— start Extract —

For instance, a count monitor use case would be to alert on the number of User Access Logs matching an error condition and a URL regular expression.

Promote

The promote monitor sends the matching data in a monitored set to the destination. Promotes are ideal for sending actionable alerts to human operators or analysts, because you can include all relevant data directly into the message.

Some example promote monitor use cases include:

  • Crash reports that link in the affected customer, responsible engineer, and triggering condition from other datasets

  • Customer feedback alerts that include contextual data or links to investigative tools

Conversion from earlier Monitor types

Monitors from legacy monitoring are not automatically converted or migrated. To plan a migration of existing monitors, contact your Observe Data Engineer.

Monitors 1

Monitors 2

Metrics Threshold

Threshold

Log Threshold

Threshold

Count

Count

Text Value / Facet

Count

Promote

Promote

Muting Monitors

An active Observe Monitor always produces Alerts when the rules match, but you can suppress delivery of Alert notifications by muting the monitor. Observe provides two easy-to-use ways to mute: ad-hoc, and scheduled.

  • Ad hoc mutes - Using the context menu of a single Monitor or multi-selecting several Monitors, you can start an ad hoc mute. The selected Monitor(s) will be muted starting now for the selected time period. An ad hoc mute is good for suppressing alerts from a known issue so that you can concentrate on solving the issue.

  • Scheduled mutes - Scheduled mutes apply globally to all monitors that match your conditions. Click View mute windows in the top right of the Monitors page, then New mute window. Set a time range, then add key=value conditions to determine which monitors will be muted. A scheduled mute is good for preparing for planned activity, such as a deployment to a customer cluster.

— end Extract —

*To be done*.
• 1. Set down the passage of the monitors excerpt starting at "Some example promote" and ending at "Observe Data Engineer.".
• 2. Using the monitors excerpt, answer each question:
(a) What does the promote monitor send to the destination?
(b) Whom should you contact to plan a migration of existing monitors?
(c) What two ways to mute does Observe provide?
The rows are separate material and are not part of the monitors excerpt.

— start Dataset records —

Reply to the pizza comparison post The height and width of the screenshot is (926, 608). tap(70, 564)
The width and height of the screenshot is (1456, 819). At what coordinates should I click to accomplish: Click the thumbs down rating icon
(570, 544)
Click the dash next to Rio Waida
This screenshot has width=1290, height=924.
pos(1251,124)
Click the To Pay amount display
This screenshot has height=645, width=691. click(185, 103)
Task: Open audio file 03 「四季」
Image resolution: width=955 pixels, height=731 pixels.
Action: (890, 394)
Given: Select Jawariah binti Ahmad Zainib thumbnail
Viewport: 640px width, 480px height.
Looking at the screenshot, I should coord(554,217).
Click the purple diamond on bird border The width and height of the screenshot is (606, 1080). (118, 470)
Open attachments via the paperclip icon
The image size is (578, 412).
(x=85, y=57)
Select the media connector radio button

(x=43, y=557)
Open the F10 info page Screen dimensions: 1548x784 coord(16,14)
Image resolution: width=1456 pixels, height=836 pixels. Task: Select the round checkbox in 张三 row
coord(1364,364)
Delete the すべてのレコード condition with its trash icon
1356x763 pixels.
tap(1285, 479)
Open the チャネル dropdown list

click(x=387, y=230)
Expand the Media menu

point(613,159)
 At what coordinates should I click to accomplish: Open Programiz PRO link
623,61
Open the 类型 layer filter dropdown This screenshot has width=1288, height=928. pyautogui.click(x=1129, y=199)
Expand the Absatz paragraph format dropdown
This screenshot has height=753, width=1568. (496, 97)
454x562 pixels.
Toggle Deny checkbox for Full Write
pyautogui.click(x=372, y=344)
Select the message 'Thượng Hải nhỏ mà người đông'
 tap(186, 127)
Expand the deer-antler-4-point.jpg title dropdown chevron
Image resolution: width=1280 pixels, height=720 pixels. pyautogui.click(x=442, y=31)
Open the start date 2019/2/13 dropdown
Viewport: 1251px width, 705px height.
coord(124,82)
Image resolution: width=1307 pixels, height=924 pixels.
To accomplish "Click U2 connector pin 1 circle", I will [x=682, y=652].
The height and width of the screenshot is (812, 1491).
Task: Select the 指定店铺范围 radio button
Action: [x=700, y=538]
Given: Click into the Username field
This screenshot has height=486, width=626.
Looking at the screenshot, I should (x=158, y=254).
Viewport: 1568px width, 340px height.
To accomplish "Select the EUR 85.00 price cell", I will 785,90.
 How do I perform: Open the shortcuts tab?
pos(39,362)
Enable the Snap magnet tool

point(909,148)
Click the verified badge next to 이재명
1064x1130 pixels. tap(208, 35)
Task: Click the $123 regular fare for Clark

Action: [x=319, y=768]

— end Dataset records —

*Task results*.
• 1.
Some example promote monitor use cases include:

  • Crash reports that link in the affected customer, responsible engineer, and triggering condition from other datasets

  • Customer feedback alerts that include contextual data or links to investigative tools

Conversion from earlier Monitor types

Monitors from legacy monitoring are not automatically converted or migrated. To plan a migration of existing monitors, contact your Observe Data Engineer.

• 2.
(a) The matching data in a monitored set.
(b) Your Observe Data Engineer.
(c) Ad hoc mutes and scheduled mutes.